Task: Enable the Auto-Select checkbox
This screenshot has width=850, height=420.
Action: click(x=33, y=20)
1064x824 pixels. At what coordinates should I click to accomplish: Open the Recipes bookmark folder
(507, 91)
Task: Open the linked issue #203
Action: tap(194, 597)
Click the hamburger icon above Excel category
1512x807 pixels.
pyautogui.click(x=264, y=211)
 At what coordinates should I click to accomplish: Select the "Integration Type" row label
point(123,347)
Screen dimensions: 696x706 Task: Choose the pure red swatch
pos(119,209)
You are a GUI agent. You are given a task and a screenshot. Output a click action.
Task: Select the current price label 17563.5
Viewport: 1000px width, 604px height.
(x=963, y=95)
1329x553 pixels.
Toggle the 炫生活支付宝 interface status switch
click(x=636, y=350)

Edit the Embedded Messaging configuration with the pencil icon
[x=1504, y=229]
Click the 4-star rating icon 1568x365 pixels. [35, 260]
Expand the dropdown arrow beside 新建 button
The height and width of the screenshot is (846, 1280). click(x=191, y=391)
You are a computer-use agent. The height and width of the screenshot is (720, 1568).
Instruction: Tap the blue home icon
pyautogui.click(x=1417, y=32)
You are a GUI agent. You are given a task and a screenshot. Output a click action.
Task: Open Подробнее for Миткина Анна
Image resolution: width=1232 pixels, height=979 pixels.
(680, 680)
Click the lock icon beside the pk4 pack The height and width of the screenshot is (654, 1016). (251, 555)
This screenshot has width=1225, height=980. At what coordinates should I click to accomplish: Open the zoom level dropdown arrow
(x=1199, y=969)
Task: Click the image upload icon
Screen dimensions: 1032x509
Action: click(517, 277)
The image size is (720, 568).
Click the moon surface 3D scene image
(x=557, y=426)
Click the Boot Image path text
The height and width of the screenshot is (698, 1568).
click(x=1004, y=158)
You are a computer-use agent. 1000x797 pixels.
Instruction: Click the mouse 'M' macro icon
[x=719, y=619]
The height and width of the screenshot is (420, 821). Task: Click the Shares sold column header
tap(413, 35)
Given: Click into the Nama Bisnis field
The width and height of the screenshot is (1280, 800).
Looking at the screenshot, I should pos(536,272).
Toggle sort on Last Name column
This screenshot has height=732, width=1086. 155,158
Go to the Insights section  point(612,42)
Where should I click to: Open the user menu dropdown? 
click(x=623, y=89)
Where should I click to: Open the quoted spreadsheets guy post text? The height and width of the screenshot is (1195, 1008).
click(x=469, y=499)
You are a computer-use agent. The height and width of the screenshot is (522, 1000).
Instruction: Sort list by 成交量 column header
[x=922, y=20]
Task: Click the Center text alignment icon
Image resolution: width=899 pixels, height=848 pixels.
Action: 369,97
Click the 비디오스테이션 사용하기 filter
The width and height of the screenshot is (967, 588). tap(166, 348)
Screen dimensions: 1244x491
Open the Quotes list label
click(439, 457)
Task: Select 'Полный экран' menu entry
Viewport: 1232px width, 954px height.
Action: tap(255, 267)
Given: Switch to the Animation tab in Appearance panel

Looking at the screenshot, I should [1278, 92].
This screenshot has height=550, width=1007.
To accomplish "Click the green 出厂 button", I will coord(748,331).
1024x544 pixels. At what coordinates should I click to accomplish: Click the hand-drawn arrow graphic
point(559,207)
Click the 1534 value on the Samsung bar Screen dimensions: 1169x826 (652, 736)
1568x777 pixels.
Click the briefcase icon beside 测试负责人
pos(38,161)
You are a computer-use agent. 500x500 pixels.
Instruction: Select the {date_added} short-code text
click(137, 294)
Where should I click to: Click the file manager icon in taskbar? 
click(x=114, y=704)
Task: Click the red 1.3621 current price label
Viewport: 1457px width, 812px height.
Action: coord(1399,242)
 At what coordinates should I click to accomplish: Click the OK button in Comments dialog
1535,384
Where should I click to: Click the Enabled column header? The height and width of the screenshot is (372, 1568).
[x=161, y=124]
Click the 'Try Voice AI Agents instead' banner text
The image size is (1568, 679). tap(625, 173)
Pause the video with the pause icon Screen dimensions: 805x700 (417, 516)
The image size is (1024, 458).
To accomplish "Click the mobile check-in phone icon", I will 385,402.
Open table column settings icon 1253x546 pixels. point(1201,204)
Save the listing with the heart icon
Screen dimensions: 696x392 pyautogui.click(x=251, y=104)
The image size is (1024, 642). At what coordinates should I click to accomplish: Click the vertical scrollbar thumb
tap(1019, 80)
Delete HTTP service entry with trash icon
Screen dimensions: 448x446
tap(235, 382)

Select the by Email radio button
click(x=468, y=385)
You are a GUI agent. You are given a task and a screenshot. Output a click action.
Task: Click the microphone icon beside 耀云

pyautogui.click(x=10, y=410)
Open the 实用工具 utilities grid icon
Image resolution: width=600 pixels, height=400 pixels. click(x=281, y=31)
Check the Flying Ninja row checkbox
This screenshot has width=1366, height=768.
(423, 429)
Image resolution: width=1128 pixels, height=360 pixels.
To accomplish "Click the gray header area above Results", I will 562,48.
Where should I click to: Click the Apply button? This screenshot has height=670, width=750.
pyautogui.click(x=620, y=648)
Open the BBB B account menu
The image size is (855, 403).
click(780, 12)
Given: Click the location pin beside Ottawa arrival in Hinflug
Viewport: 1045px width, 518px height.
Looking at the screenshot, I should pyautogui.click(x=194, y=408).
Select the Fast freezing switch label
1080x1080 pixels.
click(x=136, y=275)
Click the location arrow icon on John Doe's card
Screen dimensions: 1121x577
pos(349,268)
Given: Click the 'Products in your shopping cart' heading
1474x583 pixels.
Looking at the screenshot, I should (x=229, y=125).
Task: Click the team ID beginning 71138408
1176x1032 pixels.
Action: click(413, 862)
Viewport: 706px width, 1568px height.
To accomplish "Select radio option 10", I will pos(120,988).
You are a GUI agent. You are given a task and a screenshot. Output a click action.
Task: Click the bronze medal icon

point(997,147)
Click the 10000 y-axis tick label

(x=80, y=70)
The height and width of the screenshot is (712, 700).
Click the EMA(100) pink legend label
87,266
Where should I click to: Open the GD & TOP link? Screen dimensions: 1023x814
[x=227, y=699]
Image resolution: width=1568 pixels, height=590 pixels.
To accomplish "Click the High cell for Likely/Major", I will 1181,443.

========

In this exercise, reproduce each line above exactly.

**Answer:**
Task: Enable the Auto-Select checkbox
This screenshot has width=850, height=420.
Action: click(x=33, y=20)
1064x824 pixels. At what coordinates should I click to accomplish: Open the Recipes bookmark folder
(507, 91)
Task: Open the linked issue #203
Action: tap(194, 597)
Click the hamburger icon above Excel category
1512x807 pixels.
pyautogui.click(x=264, y=211)
 At what coordinates should I click to accomplish: Select the "Integration Type" row label
point(123,347)
Screen dimensions: 696x706 Task: Choose the pure red swatch
pos(119,209)
You are a GUI agent. You are given a task and a screenshot. Output a click action.
Task: Select the current price label 17563.5
Viewport: 1000px width, 604px height.
(x=963, y=95)
1329x553 pixels.
Toggle the 炫生活支付宝 interface status switch
click(x=636, y=350)

Edit the Embedded Messaging configuration with the pencil icon
[x=1504, y=229]
Click the 4-star rating icon 1568x365 pixels. [35, 260]
Expand the dropdown arrow beside 新建 button
The height and width of the screenshot is (846, 1280). click(x=191, y=391)
You are a computer-use agent. The height and width of the screenshot is (720, 1568).
Instruction: Tap the blue home icon
pyautogui.click(x=1417, y=32)
You are a GUI agent. You are given a task and a screenshot. Output a click action.
Task: Open Подробнее for Миткина Анна
Image resolution: width=1232 pixels, height=979 pixels.
(680, 680)
Click the lock icon beside the pk4 pack The height and width of the screenshot is (654, 1016). (251, 555)
This screenshot has width=1225, height=980. At what coordinates should I click to accomplish: Open the zoom level dropdown arrow
(x=1199, y=969)
Task: Click the image upload icon
Screen dimensions: 1032x509
Action: click(517, 277)
The image size is (720, 568).
Click the moon surface 3D scene image
(x=557, y=426)
Click the Boot Image path text
The height and width of the screenshot is (698, 1568).
click(x=1004, y=158)
You are a computer-use agent. 1000x797 pixels.
Instruction: Click the mouse 'M' macro icon
[x=719, y=619]
The height and width of the screenshot is (420, 821). Task: Click the Shares sold column header
tap(413, 35)
Given: Click into the Nama Bisnis field
The width and height of the screenshot is (1280, 800).
Looking at the screenshot, I should pos(536,272).
Toggle sort on Last Name column
This screenshot has height=732, width=1086. 155,158
Go to the Insights section  point(612,42)
Where should I click to: Open the user menu dropdown? 
click(x=623, y=89)
Where should I click to: Open the quoted spreadsheets guy post text? The height and width of the screenshot is (1195, 1008).
click(x=469, y=499)
You are a computer-use agent. The height and width of the screenshot is (522, 1000).
Instruction: Sort list by 成交量 column header
[x=922, y=20]
Task: Click the Center text alignment icon
Image resolution: width=899 pixels, height=848 pixels.
Action: 369,97
Click the 비디오스테이션 사용하기 filter
The width and height of the screenshot is (967, 588). tap(166, 348)
Screen dimensions: 1244x491
Open the Quotes list label
click(439, 457)
Task: Select 'Полный экран' menu entry
Viewport: 1232px width, 954px height.
Action: tap(255, 267)
Given: Switch to the Animation tab in Appearance panel

Looking at the screenshot, I should [1278, 92].
This screenshot has height=550, width=1007.
To accomplish "Click the green 出厂 button", I will coord(748,331).
1024x544 pixels. At what coordinates should I click to accomplish: Click the hand-drawn arrow graphic
point(559,207)
Click the 1534 value on the Samsung bar Screen dimensions: 1169x826 (652, 736)
1568x777 pixels.
Click the briefcase icon beside 测试负责人
pos(38,161)
You are a computer-use agent. 500x500 pixels.
Instruction: Select the {date_added} short-code text
click(137, 294)
Where should I click to: Click the file manager icon in taskbar? 
click(x=114, y=704)
Task: Click the red 1.3621 current price label
Viewport: 1457px width, 812px height.
Action: coord(1399,242)
 At what coordinates should I click to accomplish: Click the OK button in Comments dialog
1535,384
Where should I click to: Click the Enabled column header? The height and width of the screenshot is (372, 1568).
[x=161, y=124]
Click the 'Try Voice AI Agents instead' banner text
The image size is (1568, 679). tap(625, 173)
Pause the video with the pause icon Screen dimensions: 805x700 (417, 516)
The image size is (1024, 458).
To accomplish "Click the mobile check-in phone icon", I will 385,402.
Open table column settings icon 1253x546 pixels. point(1201,204)
Save the listing with the heart icon
Screen dimensions: 696x392 pyautogui.click(x=251, y=104)
The image size is (1024, 642). At what coordinates should I click to accomplish: Click the vertical scrollbar thumb
tap(1019, 80)
Delete HTTP service entry with trash icon
Screen dimensions: 448x446
tap(235, 382)

Select the by Email radio button
click(x=468, y=385)
You are a GUI agent. You are given a task and a screenshot. Output a click action.
Task: Click the microphone icon beside 耀云

pyautogui.click(x=10, y=410)
Open the 实用工具 utilities grid icon
Image resolution: width=600 pixels, height=400 pixels. click(x=281, y=31)
Check the Flying Ninja row checkbox
This screenshot has width=1366, height=768.
(423, 429)
Image resolution: width=1128 pixels, height=360 pixels.
To accomplish "Click the gray header area above Results", I will 562,48.
Where should I click to: Click the Apply button? This screenshot has height=670, width=750.
pyautogui.click(x=620, y=648)
Open the BBB B account menu
The image size is (855, 403).
click(780, 12)
Given: Click the location pin beside Ottawa arrival in Hinflug
Viewport: 1045px width, 518px height.
Looking at the screenshot, I should pyautogui.click(x=194, y=408).
Select the Fast freezing switch label
1080x1080 pixels.
click(x=136, y=275)
Click the location arrow icon on John Doe's card
Screen dimensions: 1121x577
pos(349,268)
Given: Click the 'Products in your shopping cart' heading
1474x583 pixels.
Looking at the screenshot, I should (x=229, y=125).
Task: Click the team ID beginning 71138408
1176x1032 pixels.
Action: click(413, 862)
Viewport: 706px width, 1568px height.
To accomplish "Select radio option 10", I will pos(120,988).
You are a GUI agent. You are given a task and a screenshot. Output a click action.
Task: Click the bronze medal icon

point(997,147)
Click the 10000 y-axis tick label

(x=80, y=70)
The height and width of the screenshot is (712, 700).
Click the EMA(100) pink legend label
87,266
Where should I click to: Open the GD & TOP link? Screen dimensions: 1023x814
[x=227, y=699]
Image resolution: width=1568 pixels, height=590 pixels.
To accomplish "Click the High cell for Likely/Major", I will 1181,443.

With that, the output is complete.